Customer Loyalty and the Election: Not as Different as Red and Blue image iStock 000005822932SmallMarketing and advertising expenditures this election season at the national, state and local level are estimated at over six billion dollars. Countless phone calls, scores of direct mail, social media posts, slew of email and hours of TV ads all have the same end goal- to gain your vote. Strategists comb over millions of lines of demographic, socioeconomic and geographic data. But if you think that when the votes are counted and the winners are declared the campaigning ends, you are incorrect. Candidates and politicians, like consumer brands, are always campaigning as every interaction counts toward satisfaction and loyalty.

Like voters, consumers have different options. Organizations are marketing to consumers through various channels informing them about the latest and greatest deals for their products and services. Just as voters compare candidates’ positions on issues, consumers compare service, price and access to customer service. But once new customers cast their votes– which product or service to purchase – this is when the real work begins.

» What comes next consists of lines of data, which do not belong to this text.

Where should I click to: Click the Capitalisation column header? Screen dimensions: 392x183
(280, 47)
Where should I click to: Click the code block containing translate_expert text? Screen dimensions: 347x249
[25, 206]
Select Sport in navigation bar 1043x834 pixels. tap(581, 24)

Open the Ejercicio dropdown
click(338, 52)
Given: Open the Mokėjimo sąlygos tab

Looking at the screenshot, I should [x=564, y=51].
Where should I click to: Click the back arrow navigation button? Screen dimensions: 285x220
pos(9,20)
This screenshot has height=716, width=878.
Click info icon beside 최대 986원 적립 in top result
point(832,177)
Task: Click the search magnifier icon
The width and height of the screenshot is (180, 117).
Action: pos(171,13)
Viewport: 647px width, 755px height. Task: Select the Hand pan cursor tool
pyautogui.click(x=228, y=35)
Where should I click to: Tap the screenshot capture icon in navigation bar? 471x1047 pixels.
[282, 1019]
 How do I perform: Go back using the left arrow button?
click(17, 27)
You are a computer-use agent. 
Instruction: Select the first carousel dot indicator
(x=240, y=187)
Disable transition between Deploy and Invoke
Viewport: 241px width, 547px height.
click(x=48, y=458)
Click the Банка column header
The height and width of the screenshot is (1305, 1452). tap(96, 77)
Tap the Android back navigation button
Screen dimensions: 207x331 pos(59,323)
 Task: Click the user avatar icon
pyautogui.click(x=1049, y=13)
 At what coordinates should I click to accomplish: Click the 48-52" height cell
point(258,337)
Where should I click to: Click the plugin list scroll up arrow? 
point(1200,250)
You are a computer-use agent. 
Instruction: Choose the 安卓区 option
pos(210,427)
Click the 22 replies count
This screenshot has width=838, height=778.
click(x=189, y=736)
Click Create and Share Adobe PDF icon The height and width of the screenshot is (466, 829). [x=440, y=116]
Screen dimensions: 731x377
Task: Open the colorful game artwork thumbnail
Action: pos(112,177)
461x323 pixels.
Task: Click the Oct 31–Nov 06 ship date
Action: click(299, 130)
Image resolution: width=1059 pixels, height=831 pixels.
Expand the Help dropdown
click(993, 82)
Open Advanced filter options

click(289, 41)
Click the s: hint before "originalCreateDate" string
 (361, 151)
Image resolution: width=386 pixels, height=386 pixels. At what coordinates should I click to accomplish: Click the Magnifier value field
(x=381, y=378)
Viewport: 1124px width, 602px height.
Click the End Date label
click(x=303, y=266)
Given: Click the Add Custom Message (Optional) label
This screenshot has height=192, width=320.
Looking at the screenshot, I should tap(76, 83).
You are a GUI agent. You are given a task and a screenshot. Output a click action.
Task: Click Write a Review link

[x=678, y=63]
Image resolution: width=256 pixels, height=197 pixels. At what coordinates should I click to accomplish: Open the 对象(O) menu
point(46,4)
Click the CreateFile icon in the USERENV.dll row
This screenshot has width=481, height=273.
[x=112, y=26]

Every customer interaction is a chance for marketers to win or lose. Many of us have witnessed politicians and their embarrassing gaffes or negative comments, but we have also seen legislative victories or heard their first-person voter positive experience stories. Brand interactions can have a positive or negative effect which spreads virally as consumers use social media and post comments online. Negative interactions don’t have to be grim, because turning a negative experience into a positive one can quickly recover “at risk” customers. For example, a customer who recently called into his TV/Internet provider’s customer service center is sent a survey via text message asking about his experience. The customer responded that the interaction was unsatisfactory. The survey results were being monitored, and when low scores were received, a live agent called the customer to gain more insight, resolving the issue and turning it into a positive experience.

No matter which candidate you voted for this election, the winner’s interactions will continue to be evaluated by their loyal constituents and the public, as the next election is always just around the corner. As with politics, the journey to build loyalty is ongoing. Brands should listen and respond in order to close the sale, thereby strengthening loyalty with customers. By continually campaigning using all the customer experience tools and techniques brands have at their disposal, they will keep getting the vote.